Task requirements |
All lines from the one holding "Where should I" through the last line of the entries below must be transcribed exactly, and no others. Pictures do not go in.

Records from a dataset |
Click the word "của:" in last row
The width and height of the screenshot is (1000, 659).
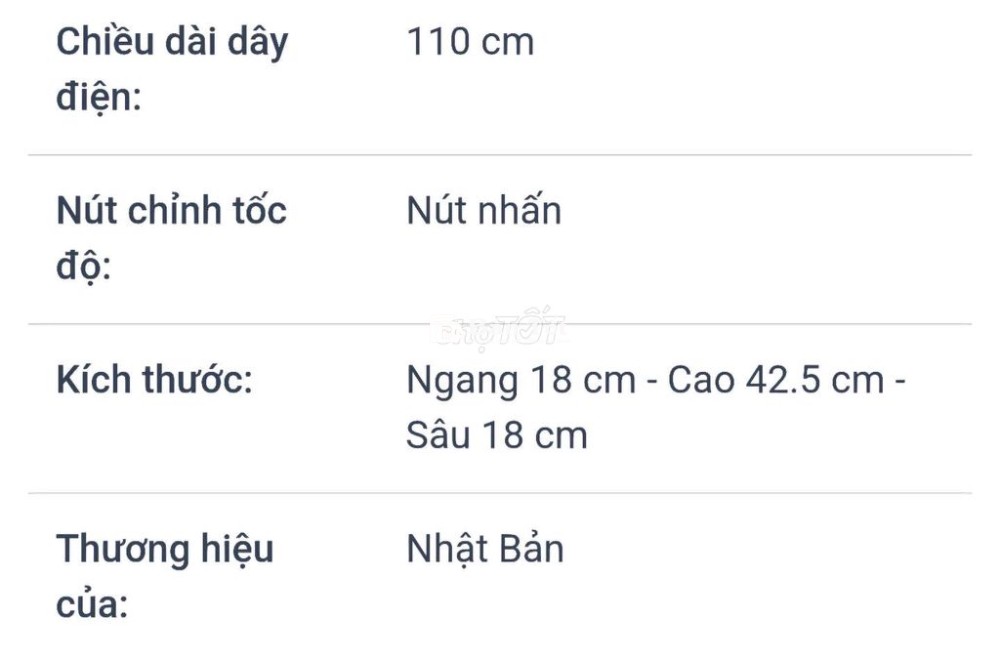pos(92,605)
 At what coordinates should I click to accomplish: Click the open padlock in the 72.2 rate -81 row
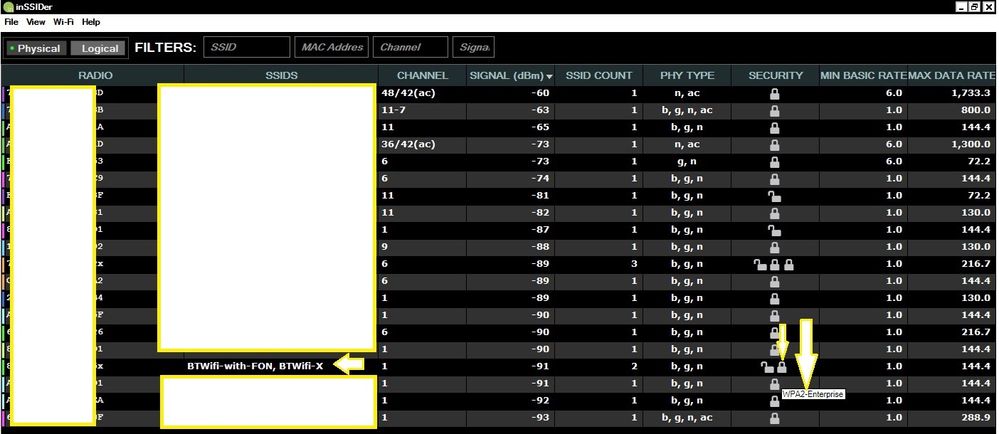click(x=775, y=196)
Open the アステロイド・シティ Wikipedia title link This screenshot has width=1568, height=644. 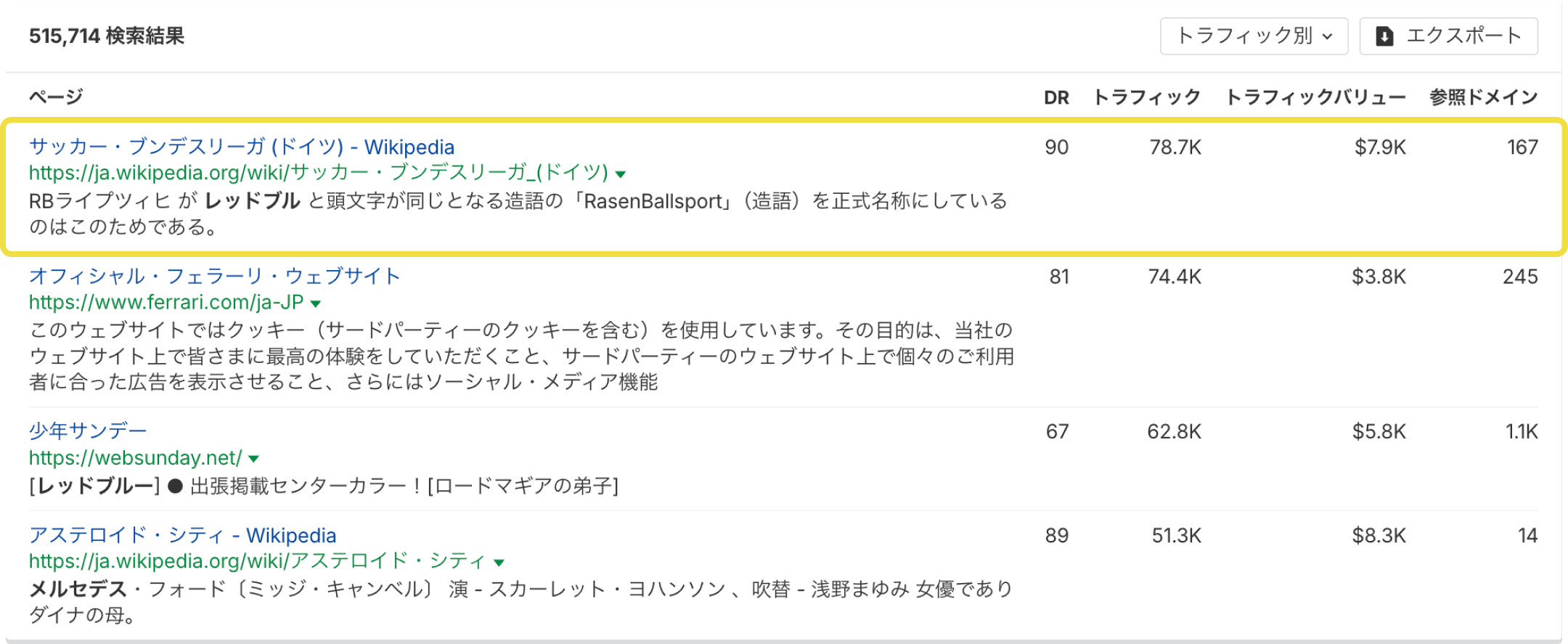[x=182, y=535]
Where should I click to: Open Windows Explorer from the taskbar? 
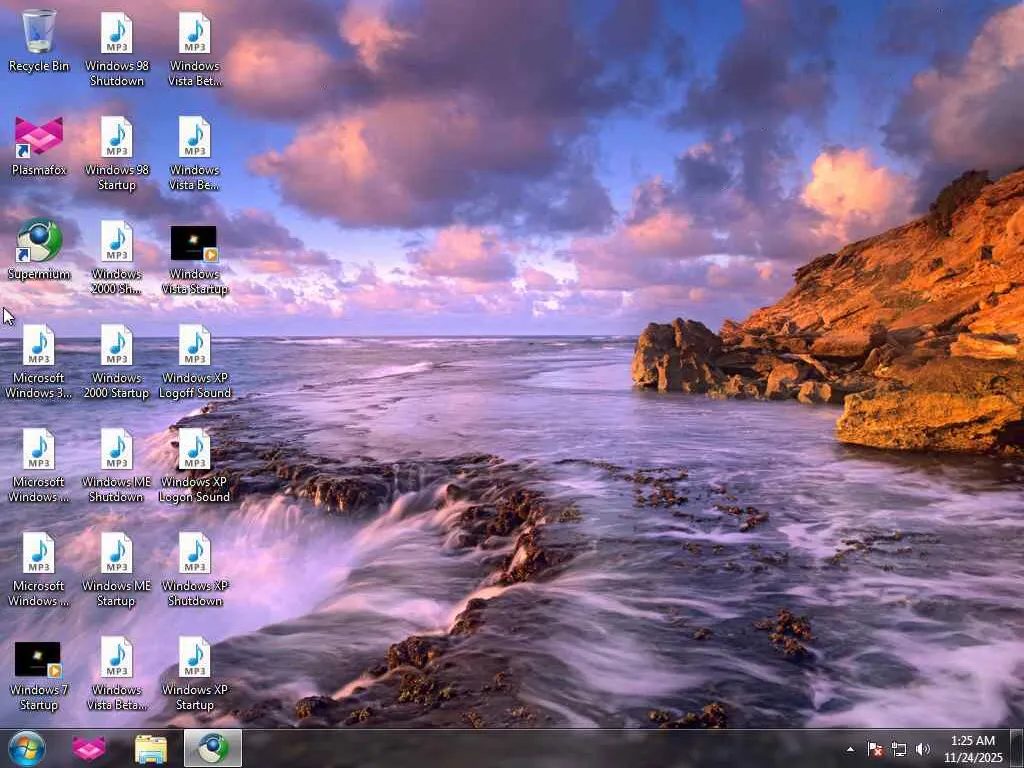[151, 748]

Completed exercise |
Where should I click to: Open Windows Explorer from the taskbar? 
[151, 748]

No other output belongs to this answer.